# Task
Within the material below, locate the line with "Screen dimensions: 224x192" and the line with "Given: Select the single-word message 'Time'", then return those two lines and all lines between them, exactly as written.

# Dataset

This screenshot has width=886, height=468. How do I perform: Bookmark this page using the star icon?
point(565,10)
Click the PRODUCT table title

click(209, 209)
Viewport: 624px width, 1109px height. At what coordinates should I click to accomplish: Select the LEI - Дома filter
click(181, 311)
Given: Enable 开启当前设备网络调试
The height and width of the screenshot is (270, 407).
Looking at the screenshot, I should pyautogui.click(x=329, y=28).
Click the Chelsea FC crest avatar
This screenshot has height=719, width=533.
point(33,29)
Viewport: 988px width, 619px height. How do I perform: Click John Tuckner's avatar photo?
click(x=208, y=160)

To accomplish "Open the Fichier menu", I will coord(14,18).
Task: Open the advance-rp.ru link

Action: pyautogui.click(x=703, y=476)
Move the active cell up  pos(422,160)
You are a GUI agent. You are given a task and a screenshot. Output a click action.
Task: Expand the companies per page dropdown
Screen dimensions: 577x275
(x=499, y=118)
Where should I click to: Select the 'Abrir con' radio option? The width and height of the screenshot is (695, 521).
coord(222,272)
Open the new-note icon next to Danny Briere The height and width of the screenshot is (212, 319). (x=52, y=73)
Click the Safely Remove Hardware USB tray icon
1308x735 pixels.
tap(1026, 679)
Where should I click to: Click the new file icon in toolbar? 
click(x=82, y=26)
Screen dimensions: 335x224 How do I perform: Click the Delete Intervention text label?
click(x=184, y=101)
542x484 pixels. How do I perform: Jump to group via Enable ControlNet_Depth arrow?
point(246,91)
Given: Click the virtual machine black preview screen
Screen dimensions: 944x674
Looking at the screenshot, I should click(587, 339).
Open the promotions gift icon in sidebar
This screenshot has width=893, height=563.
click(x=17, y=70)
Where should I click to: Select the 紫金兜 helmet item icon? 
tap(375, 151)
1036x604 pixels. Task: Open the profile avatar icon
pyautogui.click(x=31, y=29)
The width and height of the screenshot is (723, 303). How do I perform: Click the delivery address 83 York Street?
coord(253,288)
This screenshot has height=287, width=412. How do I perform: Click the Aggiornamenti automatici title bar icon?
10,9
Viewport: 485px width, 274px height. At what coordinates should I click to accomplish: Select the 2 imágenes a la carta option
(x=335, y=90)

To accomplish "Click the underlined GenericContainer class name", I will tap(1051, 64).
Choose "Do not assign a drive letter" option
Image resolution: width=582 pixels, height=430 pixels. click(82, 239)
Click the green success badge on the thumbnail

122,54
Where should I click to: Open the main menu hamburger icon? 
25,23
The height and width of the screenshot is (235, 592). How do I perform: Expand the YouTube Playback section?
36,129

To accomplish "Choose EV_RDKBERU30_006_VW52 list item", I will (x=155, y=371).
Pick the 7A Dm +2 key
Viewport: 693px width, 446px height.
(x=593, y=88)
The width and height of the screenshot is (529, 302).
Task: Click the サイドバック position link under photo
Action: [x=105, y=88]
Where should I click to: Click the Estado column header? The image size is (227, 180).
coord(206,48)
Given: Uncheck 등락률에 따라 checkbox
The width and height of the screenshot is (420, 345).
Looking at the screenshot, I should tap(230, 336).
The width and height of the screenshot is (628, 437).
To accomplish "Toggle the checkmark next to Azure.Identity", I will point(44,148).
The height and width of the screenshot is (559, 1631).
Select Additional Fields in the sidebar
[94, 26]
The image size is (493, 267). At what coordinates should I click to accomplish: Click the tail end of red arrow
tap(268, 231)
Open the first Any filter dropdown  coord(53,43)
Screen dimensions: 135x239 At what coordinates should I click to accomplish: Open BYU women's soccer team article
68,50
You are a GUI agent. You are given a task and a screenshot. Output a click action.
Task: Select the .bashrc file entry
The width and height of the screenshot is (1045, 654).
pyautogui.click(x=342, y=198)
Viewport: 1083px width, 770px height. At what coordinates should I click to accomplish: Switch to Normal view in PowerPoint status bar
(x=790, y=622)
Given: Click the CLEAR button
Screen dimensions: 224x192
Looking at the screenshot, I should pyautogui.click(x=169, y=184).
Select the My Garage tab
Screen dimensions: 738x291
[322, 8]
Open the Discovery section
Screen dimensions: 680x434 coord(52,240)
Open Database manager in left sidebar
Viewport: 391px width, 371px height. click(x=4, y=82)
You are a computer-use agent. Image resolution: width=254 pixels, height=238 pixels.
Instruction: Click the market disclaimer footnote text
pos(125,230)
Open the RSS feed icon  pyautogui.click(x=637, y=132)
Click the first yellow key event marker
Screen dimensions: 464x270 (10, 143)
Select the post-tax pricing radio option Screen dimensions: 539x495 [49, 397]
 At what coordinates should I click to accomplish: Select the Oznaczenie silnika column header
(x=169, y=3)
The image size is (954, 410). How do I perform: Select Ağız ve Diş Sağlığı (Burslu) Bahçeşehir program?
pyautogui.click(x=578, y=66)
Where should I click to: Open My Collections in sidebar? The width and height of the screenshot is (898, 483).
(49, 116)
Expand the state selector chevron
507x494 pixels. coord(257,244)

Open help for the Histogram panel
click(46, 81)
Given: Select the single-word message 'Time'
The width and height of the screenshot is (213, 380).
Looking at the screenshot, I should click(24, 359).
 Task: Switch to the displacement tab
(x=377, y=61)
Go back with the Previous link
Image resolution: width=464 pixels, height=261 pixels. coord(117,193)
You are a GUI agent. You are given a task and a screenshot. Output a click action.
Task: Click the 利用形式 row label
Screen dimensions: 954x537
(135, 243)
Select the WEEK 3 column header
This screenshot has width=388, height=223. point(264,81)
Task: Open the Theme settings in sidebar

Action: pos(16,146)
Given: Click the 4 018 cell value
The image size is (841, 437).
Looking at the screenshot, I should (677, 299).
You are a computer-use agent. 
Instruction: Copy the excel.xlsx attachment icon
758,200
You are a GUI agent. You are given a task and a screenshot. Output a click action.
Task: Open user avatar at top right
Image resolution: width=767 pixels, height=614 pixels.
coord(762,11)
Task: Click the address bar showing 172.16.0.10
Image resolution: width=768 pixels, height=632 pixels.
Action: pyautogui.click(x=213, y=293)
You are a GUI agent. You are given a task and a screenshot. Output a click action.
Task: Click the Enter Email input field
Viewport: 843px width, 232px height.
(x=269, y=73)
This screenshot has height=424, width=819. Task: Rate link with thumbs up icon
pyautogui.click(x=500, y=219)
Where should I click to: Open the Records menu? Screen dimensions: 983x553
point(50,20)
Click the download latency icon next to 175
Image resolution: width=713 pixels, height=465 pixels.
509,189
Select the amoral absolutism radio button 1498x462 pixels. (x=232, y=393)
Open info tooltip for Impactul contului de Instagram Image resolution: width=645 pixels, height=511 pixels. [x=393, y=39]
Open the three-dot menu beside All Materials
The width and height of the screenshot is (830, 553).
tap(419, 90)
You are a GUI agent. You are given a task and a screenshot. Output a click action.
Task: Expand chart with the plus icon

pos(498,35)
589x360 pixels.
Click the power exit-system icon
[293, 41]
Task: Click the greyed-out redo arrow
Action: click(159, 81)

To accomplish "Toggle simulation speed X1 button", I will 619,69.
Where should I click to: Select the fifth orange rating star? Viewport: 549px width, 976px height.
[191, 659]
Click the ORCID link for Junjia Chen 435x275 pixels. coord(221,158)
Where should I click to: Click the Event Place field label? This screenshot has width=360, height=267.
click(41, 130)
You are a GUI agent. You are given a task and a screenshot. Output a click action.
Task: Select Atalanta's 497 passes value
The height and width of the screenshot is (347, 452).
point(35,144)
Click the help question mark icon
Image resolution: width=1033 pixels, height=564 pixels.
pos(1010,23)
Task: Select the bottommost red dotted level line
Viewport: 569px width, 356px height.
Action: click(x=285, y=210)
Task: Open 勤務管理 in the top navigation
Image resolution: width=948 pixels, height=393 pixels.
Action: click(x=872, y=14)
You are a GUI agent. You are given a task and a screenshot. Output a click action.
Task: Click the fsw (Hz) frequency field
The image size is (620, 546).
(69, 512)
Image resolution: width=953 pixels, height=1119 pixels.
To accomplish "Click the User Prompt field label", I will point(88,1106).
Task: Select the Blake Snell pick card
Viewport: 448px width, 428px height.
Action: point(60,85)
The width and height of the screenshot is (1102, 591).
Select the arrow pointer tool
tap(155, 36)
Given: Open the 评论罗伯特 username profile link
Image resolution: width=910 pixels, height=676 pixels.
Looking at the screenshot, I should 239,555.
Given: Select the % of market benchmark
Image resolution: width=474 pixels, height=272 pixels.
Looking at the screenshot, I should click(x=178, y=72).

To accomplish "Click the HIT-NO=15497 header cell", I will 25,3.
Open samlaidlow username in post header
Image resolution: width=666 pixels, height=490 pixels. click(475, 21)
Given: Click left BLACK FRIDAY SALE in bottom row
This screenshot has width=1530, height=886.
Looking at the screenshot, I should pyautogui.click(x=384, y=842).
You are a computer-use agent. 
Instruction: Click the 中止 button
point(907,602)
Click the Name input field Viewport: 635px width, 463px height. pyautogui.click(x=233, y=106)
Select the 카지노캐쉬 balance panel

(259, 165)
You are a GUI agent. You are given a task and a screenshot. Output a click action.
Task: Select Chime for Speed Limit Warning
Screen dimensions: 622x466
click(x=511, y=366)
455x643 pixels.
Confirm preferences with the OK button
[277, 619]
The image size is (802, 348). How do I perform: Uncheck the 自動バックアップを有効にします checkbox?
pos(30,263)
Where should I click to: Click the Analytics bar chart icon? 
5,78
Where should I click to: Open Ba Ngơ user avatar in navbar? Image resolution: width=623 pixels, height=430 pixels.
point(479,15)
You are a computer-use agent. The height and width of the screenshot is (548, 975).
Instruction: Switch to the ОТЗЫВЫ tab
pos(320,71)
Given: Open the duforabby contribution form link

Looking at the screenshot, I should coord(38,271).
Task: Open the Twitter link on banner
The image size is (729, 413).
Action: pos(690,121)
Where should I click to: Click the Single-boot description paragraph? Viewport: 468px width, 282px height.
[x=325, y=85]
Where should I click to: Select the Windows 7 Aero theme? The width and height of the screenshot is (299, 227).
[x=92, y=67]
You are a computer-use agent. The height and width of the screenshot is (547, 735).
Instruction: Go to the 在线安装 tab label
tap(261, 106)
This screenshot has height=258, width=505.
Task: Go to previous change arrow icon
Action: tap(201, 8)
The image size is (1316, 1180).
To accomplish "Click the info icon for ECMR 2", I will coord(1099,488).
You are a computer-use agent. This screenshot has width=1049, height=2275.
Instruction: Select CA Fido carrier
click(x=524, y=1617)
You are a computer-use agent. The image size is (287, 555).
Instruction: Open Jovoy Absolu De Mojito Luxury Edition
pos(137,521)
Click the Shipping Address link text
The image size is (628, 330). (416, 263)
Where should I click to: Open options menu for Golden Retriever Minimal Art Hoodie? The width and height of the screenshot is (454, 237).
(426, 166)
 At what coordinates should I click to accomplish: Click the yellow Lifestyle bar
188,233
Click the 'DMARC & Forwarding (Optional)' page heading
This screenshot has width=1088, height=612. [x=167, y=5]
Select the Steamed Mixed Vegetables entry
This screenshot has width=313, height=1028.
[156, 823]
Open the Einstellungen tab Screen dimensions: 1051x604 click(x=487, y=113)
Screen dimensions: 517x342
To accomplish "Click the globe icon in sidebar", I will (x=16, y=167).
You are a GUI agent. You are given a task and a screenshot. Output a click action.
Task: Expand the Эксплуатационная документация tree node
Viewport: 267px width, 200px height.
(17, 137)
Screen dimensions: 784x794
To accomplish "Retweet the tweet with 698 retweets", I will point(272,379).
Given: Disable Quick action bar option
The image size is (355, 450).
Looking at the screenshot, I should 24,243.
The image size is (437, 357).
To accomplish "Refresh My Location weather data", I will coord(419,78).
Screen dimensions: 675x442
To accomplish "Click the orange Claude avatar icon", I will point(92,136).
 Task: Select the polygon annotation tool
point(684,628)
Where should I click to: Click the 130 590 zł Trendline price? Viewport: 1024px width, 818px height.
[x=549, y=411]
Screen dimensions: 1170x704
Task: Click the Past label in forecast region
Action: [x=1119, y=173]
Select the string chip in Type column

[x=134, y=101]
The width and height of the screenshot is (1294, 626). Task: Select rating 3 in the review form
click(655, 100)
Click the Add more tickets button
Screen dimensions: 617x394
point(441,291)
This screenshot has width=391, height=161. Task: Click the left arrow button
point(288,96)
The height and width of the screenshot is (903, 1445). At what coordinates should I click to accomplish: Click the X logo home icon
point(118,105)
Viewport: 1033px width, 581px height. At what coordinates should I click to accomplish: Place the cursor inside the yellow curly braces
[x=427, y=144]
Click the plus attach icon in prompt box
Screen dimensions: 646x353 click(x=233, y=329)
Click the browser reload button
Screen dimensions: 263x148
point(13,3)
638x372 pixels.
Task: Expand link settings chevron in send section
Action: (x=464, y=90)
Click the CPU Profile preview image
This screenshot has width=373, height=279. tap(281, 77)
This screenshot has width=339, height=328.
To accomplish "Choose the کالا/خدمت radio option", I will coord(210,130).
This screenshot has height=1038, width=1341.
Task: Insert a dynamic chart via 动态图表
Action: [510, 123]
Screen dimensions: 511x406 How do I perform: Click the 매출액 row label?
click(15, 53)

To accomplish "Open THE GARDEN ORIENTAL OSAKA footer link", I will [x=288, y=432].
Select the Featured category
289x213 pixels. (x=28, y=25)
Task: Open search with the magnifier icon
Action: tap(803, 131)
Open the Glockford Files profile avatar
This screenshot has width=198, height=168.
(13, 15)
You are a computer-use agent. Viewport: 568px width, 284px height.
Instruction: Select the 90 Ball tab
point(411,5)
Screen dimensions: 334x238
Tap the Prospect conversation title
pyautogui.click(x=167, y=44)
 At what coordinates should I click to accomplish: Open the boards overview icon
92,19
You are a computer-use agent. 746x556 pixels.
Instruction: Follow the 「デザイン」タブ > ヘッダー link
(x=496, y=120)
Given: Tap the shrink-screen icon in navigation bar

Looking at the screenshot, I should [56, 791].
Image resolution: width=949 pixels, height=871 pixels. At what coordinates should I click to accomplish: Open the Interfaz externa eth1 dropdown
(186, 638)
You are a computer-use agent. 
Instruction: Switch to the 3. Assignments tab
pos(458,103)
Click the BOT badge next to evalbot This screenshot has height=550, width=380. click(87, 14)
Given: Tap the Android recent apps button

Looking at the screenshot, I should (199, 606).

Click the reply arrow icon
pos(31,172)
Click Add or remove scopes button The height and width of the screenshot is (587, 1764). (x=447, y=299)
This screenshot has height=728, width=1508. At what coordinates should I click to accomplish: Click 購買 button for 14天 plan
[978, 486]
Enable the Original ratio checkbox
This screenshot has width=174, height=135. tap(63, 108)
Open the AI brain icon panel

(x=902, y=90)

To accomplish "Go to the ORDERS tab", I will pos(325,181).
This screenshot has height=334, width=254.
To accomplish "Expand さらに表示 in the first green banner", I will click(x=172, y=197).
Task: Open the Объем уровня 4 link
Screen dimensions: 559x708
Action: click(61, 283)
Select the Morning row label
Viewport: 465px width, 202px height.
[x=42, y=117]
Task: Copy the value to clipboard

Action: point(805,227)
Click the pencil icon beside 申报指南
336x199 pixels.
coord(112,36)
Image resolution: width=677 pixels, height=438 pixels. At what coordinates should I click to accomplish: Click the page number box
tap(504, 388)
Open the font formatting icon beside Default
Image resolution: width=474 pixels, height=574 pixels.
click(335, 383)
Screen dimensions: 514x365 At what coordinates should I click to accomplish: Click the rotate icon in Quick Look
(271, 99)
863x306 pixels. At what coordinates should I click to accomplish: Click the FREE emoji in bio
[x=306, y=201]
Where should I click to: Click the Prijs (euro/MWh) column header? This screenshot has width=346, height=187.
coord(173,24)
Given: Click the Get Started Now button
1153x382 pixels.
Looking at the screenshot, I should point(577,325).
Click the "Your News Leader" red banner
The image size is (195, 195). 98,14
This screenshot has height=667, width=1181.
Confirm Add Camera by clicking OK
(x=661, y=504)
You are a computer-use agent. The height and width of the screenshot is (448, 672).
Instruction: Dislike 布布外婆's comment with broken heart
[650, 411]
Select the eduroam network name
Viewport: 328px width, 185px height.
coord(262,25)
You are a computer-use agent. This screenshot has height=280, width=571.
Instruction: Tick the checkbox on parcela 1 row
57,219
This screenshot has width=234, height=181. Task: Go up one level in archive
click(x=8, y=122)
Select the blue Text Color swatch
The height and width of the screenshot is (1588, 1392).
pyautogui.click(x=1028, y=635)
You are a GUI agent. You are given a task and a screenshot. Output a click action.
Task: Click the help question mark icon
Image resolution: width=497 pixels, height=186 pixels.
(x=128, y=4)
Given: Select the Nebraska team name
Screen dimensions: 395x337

# Your response
Screen dimensions: 224x192
Looking at the screenshot, I should pyautogui.click(x=169, y=184).
Select the My Garage tab
Screen dimensions: 738x291
[322, 8]
Open the Discovery section
Screen dimensions: 680x434 coord(52,240)
Open Database manager in left sidebar
Viewport: 391px width, 371px height. click(x=4, y=82)
You are a computer-use agent. Image resolution: width=254 pixels, height=238 pixels.
Instruction: Click the market disclaimer footnote text
pos(125,230)
Open the RSS feed icon  pyautogui.click(x=637, y=132)
Click the first yellow key event marker
Screen dimensions: 464x270 (10, 143)
Select the post-tax pricing radio option Screen dimensions: 539x495 [49, 397]
 At what coordinates should I click to accomplish: Select the Oznaczenie silnika column header
(x=169, y=3)
The image size is (954, 410). How do I perform: Select Ağız ve Diş Sağlığı (Burslu) Bahçeşehir program?
pyautogui.click(x=578, y=66)
Where should I click to: Open My Collections in sidebar? The width and height of the screenshot is (898, 483).
(49, 116)
Expand the state selector chevron
507x494 pixels. coord(257,244)

Open help for the Histogram panel
click(46, 81)
Given: Select the single-word message 'Time'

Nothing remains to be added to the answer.